But before getting a glimpse of what is the hottest attraction on YouTube right now, here's a one-word warning: Don't. Not if you want to retain your sanity.
PewDiePie, your reaction will be fear -- in more ways than one.
PewDiePie (rhymes with 'cutie pie') is the alter ego of Felix Arvid Ulf Kjellberg, a 23-year-old Swede who has 12.6 million subscribers on YouTube. That's more than any other of the pop-culture figures you'd expect would be the frontrunner, from Justin Bieber to Lady Gaga.
And how does someone you've never heard of manage to get 2.6 billion views for his videos, which are part of the vast stable of channels operated by multichannel network Maker Studios? Blathering like a blithering idiot, apparently.
Foul-mouthed PewDiePie jabbers nonsensically to the fans he calls "bros" primarily about videogames in a voice that reminds you of a young Bobcat Goldthwait between hits of nitrous oxide.
Try this test: Sample a PewDiePie video. If a barrage of images and sounds that enthrall so many come across as positively incomprehensible to you, congratulations: You just confronted the cold, stark reality that you are horribly, irrevocably old.
That can be the only explanation as to what separates you from so many others who actually appreciate this content. To look at PewDiePie slack-jawed is to look in a mirror and see your own irrelevancy staring back at you.
Truth be told, he's not all that different stylistically from previous top YouTubers, going back to the Fred Figglehorn character that became one of YouTube's first breakout stars several years ago, or Smosh, the comedy duo that is still going strong at No. 2. But the aggressive stupidity of PewDiePie may finally force a question the world has postponed addressing for far too long: What does the popularity of these dolts say about the generation of kids worldwide that are making them icons?

-- RECORDED DATA --
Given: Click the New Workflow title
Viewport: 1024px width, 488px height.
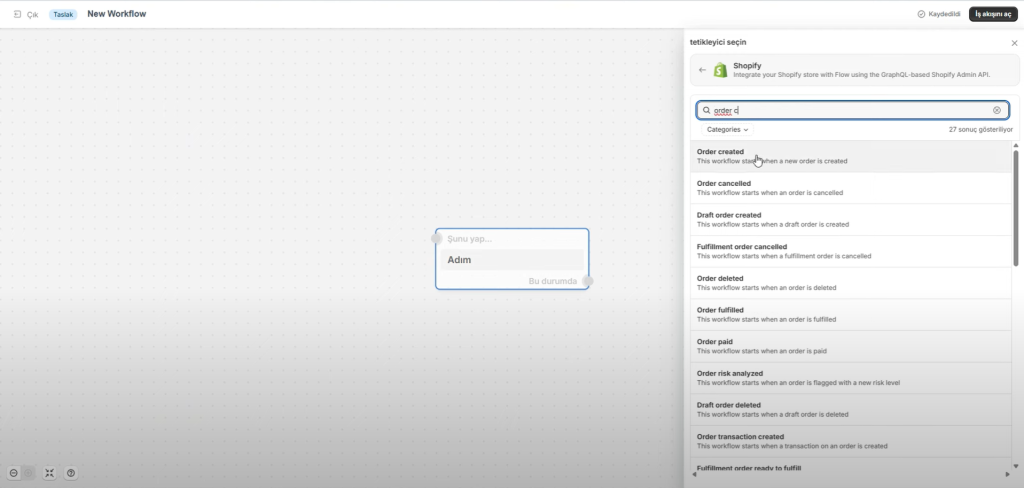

-- STUDY QUESTIONS --
A: Answer these questions using the article about PewDiePie.
(i) How many subscribers does PewDiePie have on YouTube?
(ii) What name does PewDiePie use for his fans?
(iii) Which comedy duo does the article say is still going strong at No. 2?
B: Reproduce the PewDiePie article word for word from "But before getting" to "retain your sanity.".
C: Extend the article about PewDiePie, picking up after its final sentence.

-- YOUR WRITTEN ANSWERS --
A:
(i) 12.6 million
(ii) "Bros"
(iii) Smosh

B:
But before getting a glimpse of what is the hottest attraction on YouTube right now, here's a one-word warning: Don't. Not if you want to retain your sanity.

C:
What's scary is that there is no way to dismiss this as some kind of outlier phenomenon that will come and go. PewDiePie is not some viral one-off where the novelty fades the second the video ends. To the contrary, Kjellberg has methodically built himself a mini-empire by posting videos frequently instead of coasting on a hit or two.
The frenetic aesthetic he's helping shape on YouTube is simply too humongous to remain contained to the platform. Surely the day is nigh when that wild style will make its way on air, i.e., "World News Tonight With PewDiePie."
But how PewDiePie and his ilk will infect the culture at large is an open question: The talent bred on YouTube could make the leap to other media. Or those already on TV will start adopting the aesthetic of YouTube. Perhaps the boundary between YouTube and TV won't exist anymore. Maybe all three of those options will come to pass.
Perhaps we can comfort ourselves that the PewDiePies of the world are just phases teenagers will age out of and mature into more refined programming tastes. Or maybe this is a sign of a coarsening to come.
Call me a codger, but it's worth considering that the democratization of content distribution YouTube is enabling may carry with it a downside: an increasing supply of dumbed-down content. With a little luck, PewDiePie will be offset by more intelligent options that prove just as popular.
Otherwise, we're just left with psycho babble.